Stoll: Das hängt mit der allgemeinen Vertrauenskrise zusammen, in welche die früher sehr fortschritts- und technikgläubigen westlichen Gesellschaften in den letzten Jahrzehnten geraten sind. Auf den Arzt runtergebrochen könnte man sagen: Früher war er der Gott in Weiß, heute begegnet man ihm oft vor allem mit Misstrauen. Das merken Sie gerade auch, wenn Sie mit Strahlen behandeln. In das Vakuum, das dadurch in der sehr speziellen Beziehung zwischen Arzt und Patient entstanden ist, stoßen verheißungsvolle und oft möglichst exotische Angebote, die sehr oft nur das Bedürfnis bedienen, an etwas wirklich Authentisches, Wahrhaftiges glauben zu wollen. Das ist ein zutiefst menschliches und wichtiges Bedürfnis; wichtig gerade auch in der Krebstherapie! Wie kann ich Hoffnung auf Heilung oder Linderung haben, wenn ich meinen Ärzten nicht vertraue?
Wodurch werden deren Ansichten weiter bestärkt? Welche Rolle spielen hier die Firmen, die die Produkte dazu vertreiben?
Stoll: Das hat vielschichtige Ursachen. Sicher haben wir Ärzte in der Vergangenheit zu wenig auf unsere Patienten gehört, haben deren Wünsche und Sorgen oft nicht ernst genug genommen. Ein Umdenken findet aber seit geraumer Zeit statt, obwohl es angesichts der systemimmanenten Zwänge schwierig ist, das umzusetzen. Wie kann man zum Beispiel einem Mitmenschen behutsam offenbaren, dass er Krebs hat, wenn Arbeitszeit im Minutentakt abgerechnet werden muss?

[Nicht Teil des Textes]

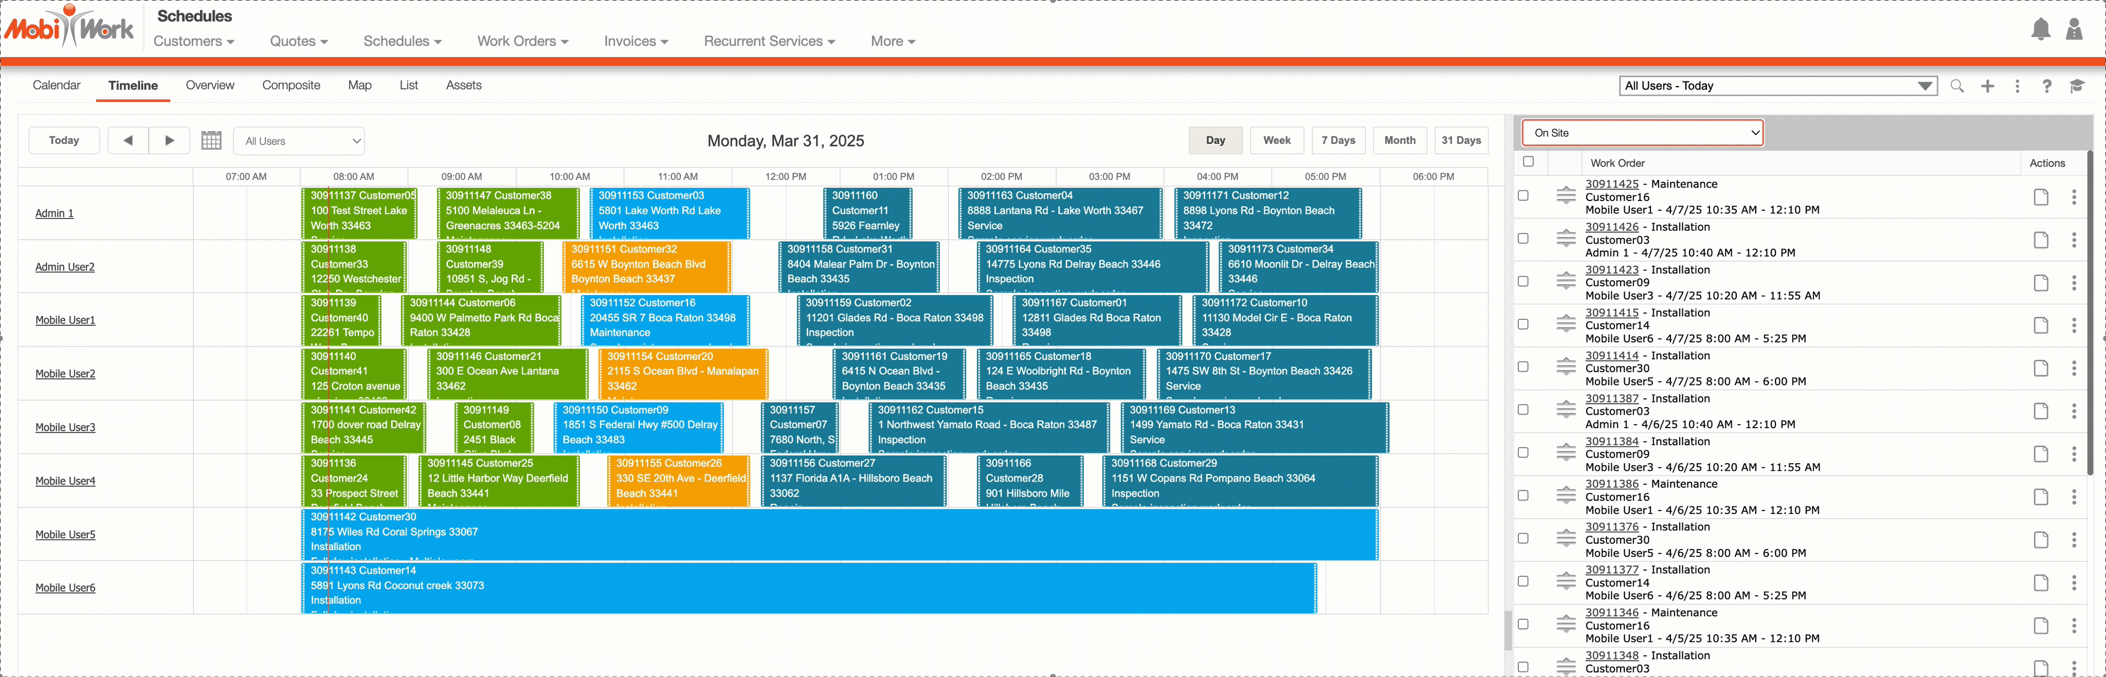This screenshot has width=2106, height=677.
Task: Click the search magnifier icon
Action: [x=1957, y=86]
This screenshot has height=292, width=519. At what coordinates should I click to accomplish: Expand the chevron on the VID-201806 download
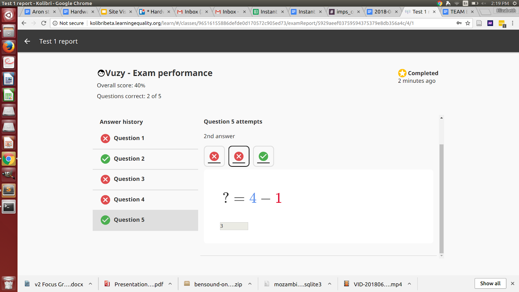click(409, 284)
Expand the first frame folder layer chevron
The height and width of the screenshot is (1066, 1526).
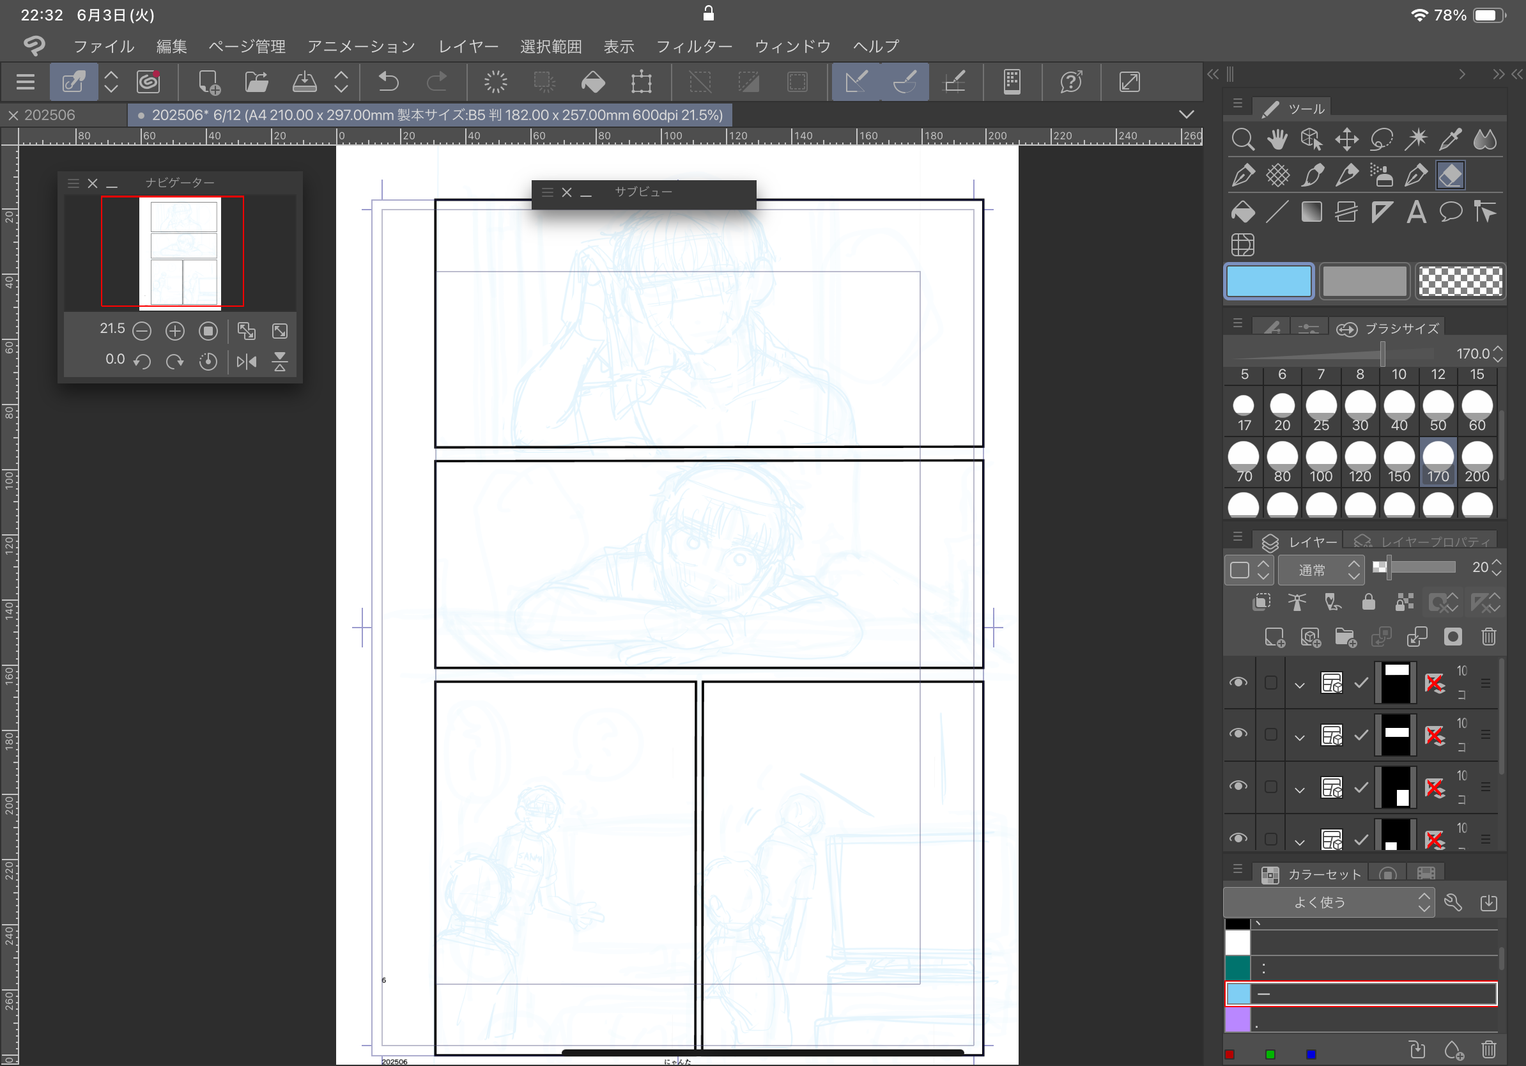pyautogui.click(x=1299, y=684)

Andererseits spielen leider auch Sie, die Medien, eine oft fatale Rolle, indem immer wieder Misstrauen gegen die kalte Schulmedizin geschürt wird. Wenn die Folgen sichtbar werden, wie jetzt bei der Masernepidemie in Berlin, wird zwar schnell umgesteuert. Aber dann ist es oft schon zu spät. Hinzu kommt, dass das Thema Krebs ein Riesenmarkt ist, der natürlich auch unseriöse Anbieter anzieht - niemandem sitzt das Geld lockerer in der Tasche als einem vom Tode Bedrohten, dem man Heilung verspricht.

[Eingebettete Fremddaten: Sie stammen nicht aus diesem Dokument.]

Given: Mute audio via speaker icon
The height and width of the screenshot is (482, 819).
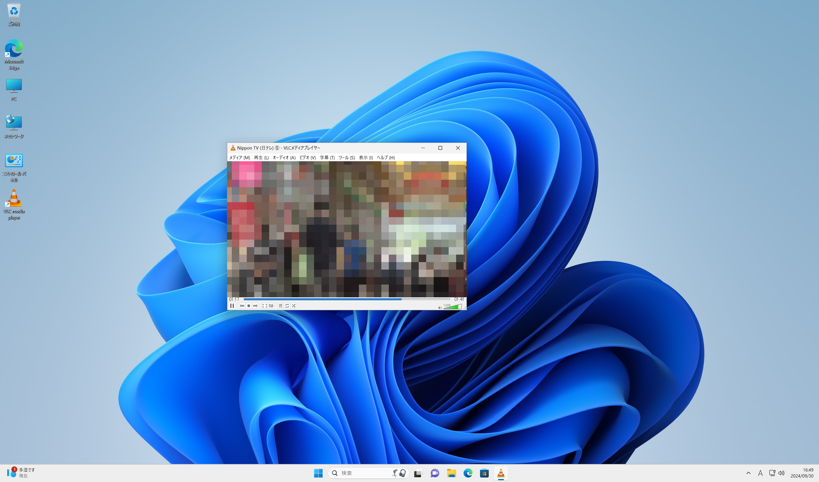Looking at the screenshot, I should pyautogui.click(x=440, y=308).
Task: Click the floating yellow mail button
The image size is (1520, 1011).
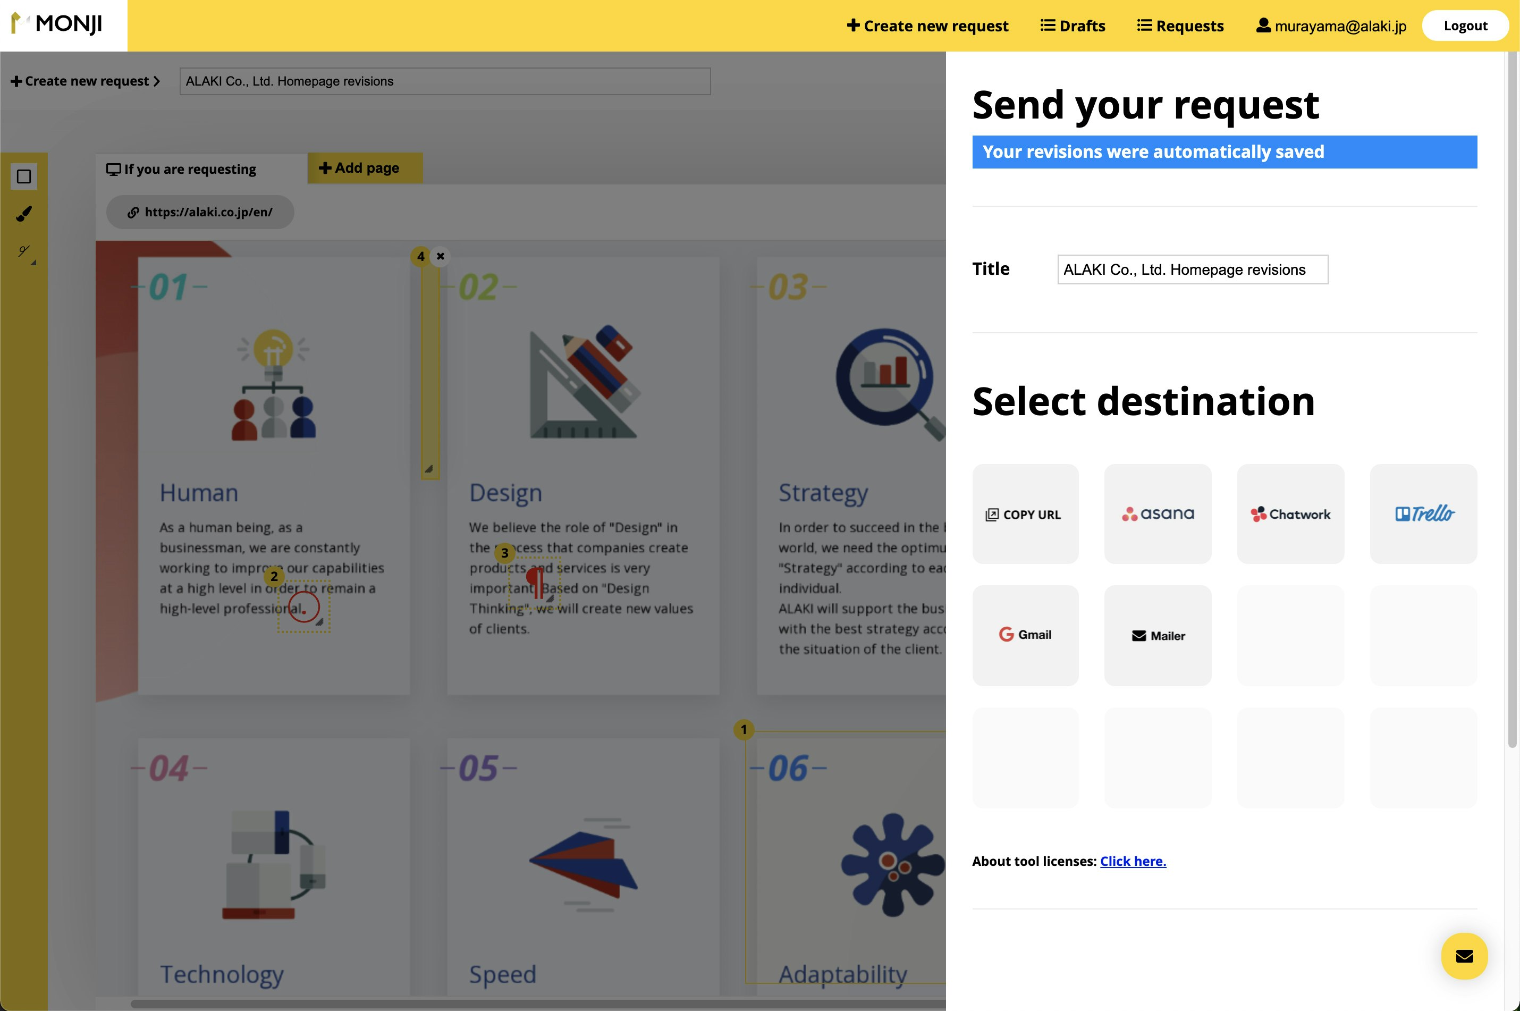Action: point(1464,956)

Wie kann man dem Misstrauen dieser Menschen entgegenwirken?
Stoll: Im Prinzip müssen wir uns nur mal in die Rolle des Anderen versetzen und uns fragen, was wir uns von unserem Arzt oder Patienten wünschen würden, wären wir an dessen Stelle. Als Patient mit einer schweren Krankheit möchte ich einen so professionellen wie einfühlsamen Arzt haben, der sich für mich möglichst Zeit nimmt und alles tut, um mir zu helfen. Und als Arzt möchte ich einen Patienten haben, der mir vertraut ohne dabei unkritisch zu sein. Wem das zu theoretisch ist: Ich habe zum Beispiel gute Erfahrungen mit einer Sprechstunde "Krebs und Naturheilverfahren" gemacht. Da kann jeder kommen und seine Fragen stellen und wenn ich eine Therapie nicht kenne, dann mache ich mich - oft genug zusammen mit den Patienten - schlau und wir reden dann darüber. So sieht er, dass sein Arzt zwar auch nicht alles weiß. Aber er sieht auch, dass sein Arzt seine Sorgen und Fragen ernst nimmt. Eines sollte man bei alldem aber nicht vergessen: In Deutschland werden - vielleicht mit ganz wenigen Ausnahmen - immer noch die Kosten für alle Krebstherapien, deren Nutzen seriös nachgewiesen ist, von den Kassen übernommen. Patienten sollten daher äußerst vorsichtig sein, wenn sie teure Therapien aus eigener Tasche bezahlen sollen.